— begin —

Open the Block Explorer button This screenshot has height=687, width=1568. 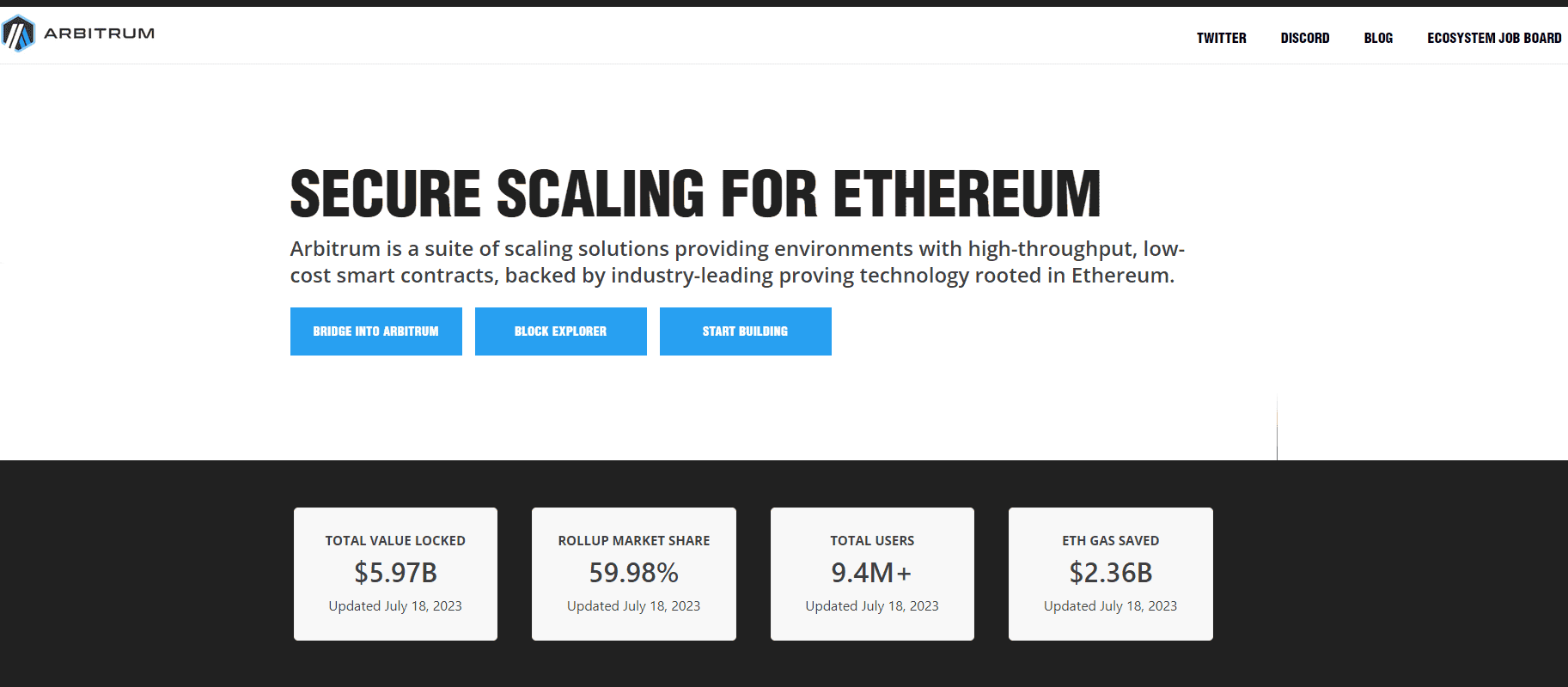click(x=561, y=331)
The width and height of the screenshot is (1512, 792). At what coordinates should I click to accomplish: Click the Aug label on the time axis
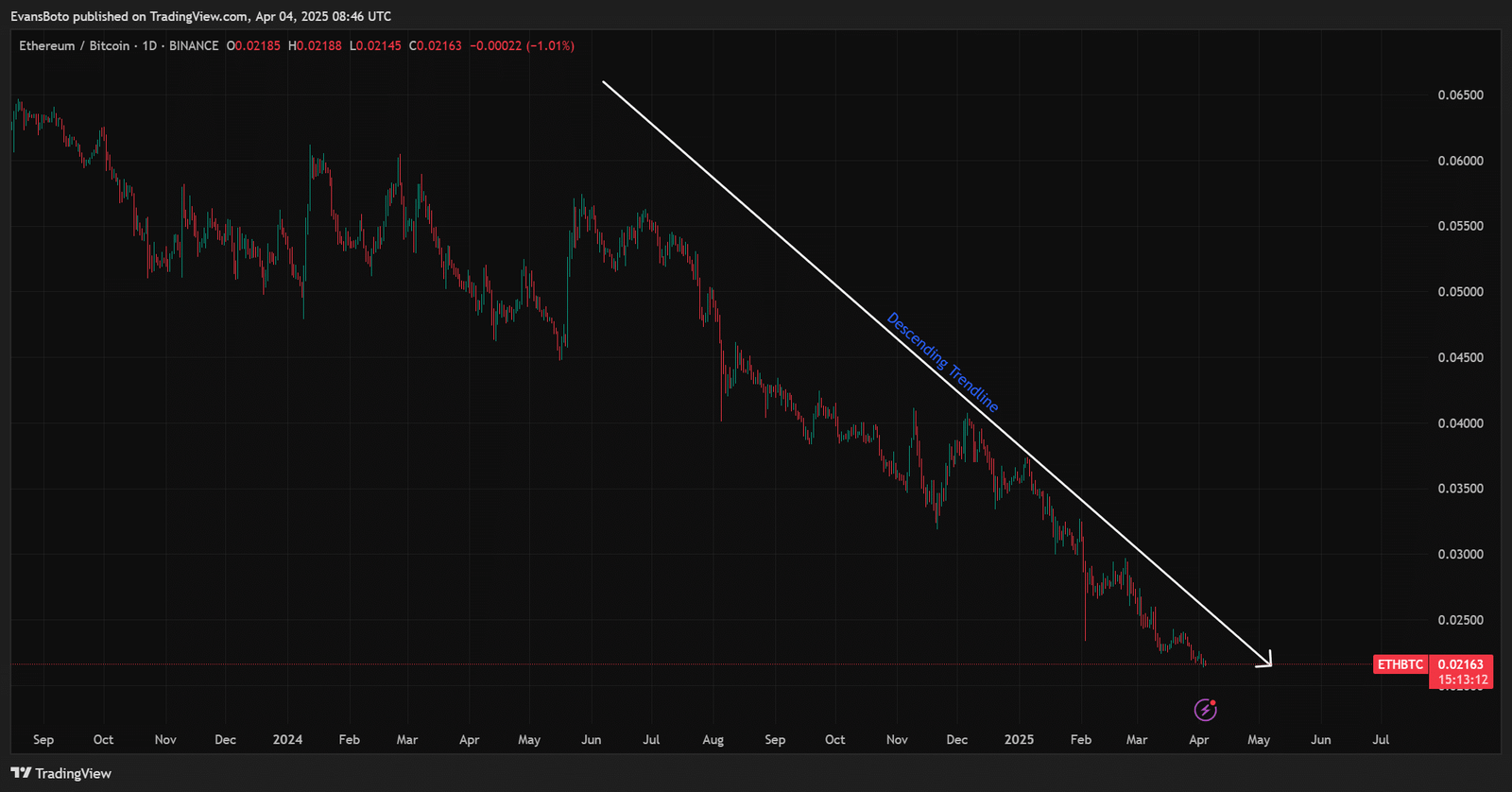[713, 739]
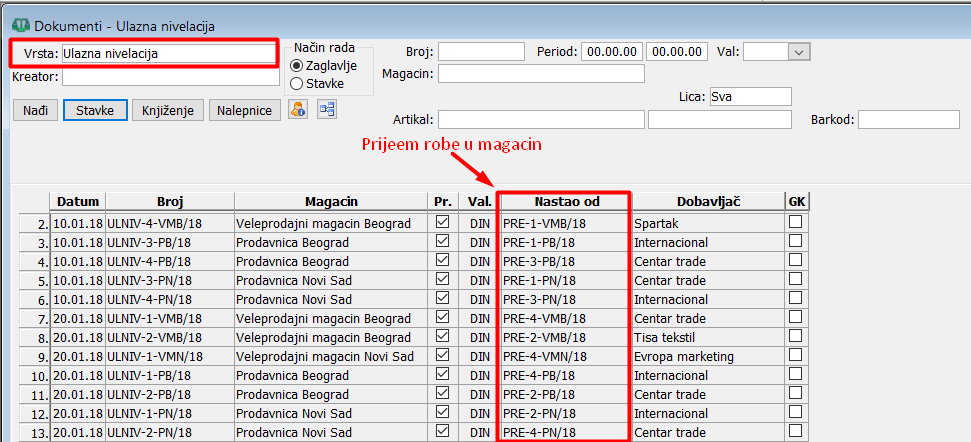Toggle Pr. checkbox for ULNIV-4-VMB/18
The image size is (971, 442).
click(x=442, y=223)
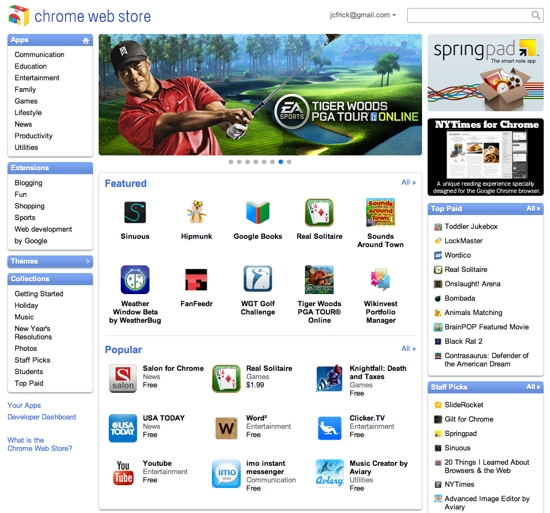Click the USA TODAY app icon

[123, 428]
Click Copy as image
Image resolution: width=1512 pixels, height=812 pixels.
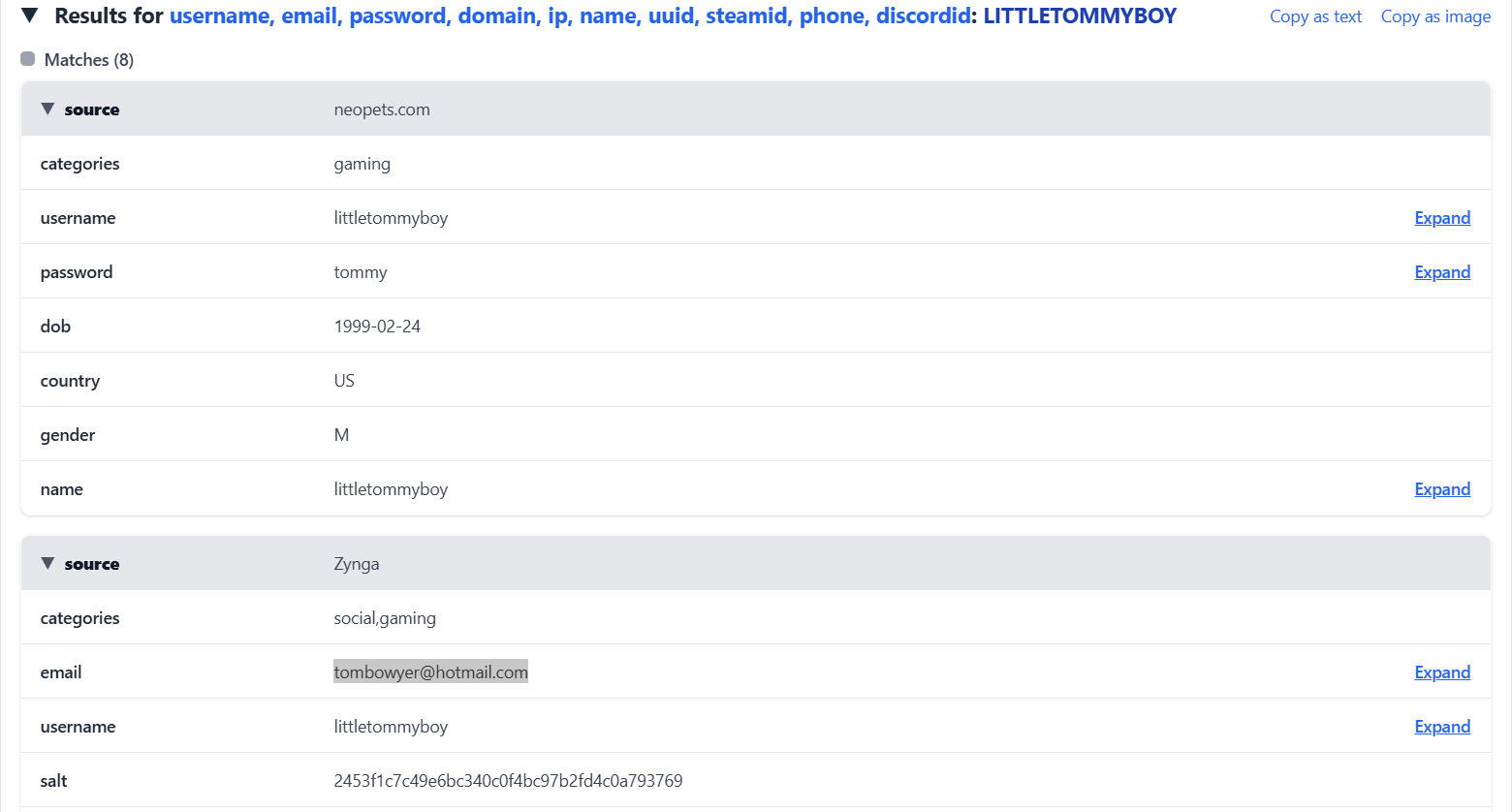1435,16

— end —
— begin —

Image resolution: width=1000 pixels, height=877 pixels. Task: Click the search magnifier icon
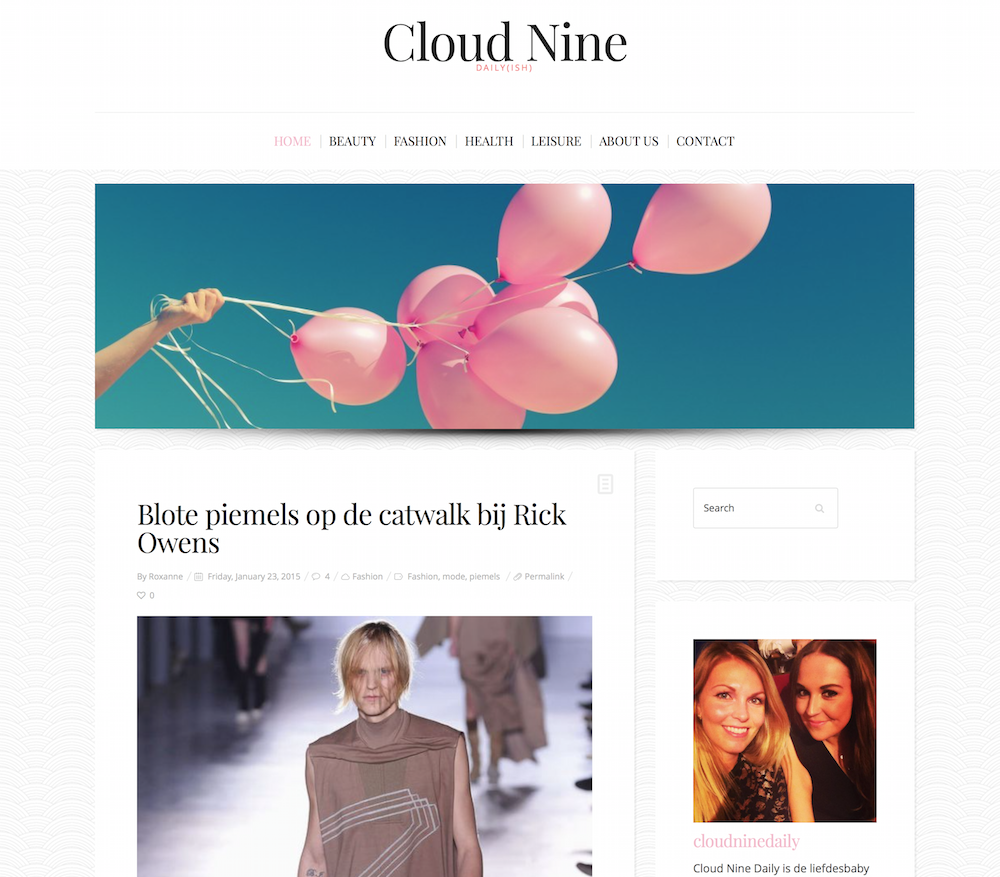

— end —

Repeat the stretch of lines from the line that contains "The width and" through the line that contains "Click the USA TODAY app icon", and leave the pictures out of your answer.

The width and height of the screenshot is (1512, 792). At what coordinates should I click to accomplish: Click the Aug label on the time axis
[713, 739]
Toggle Pr. checkbox for ULNIV-4-VMB/18
The image size is (971, 442).
click(x=442, y=223)
Click the USA TODAY app icon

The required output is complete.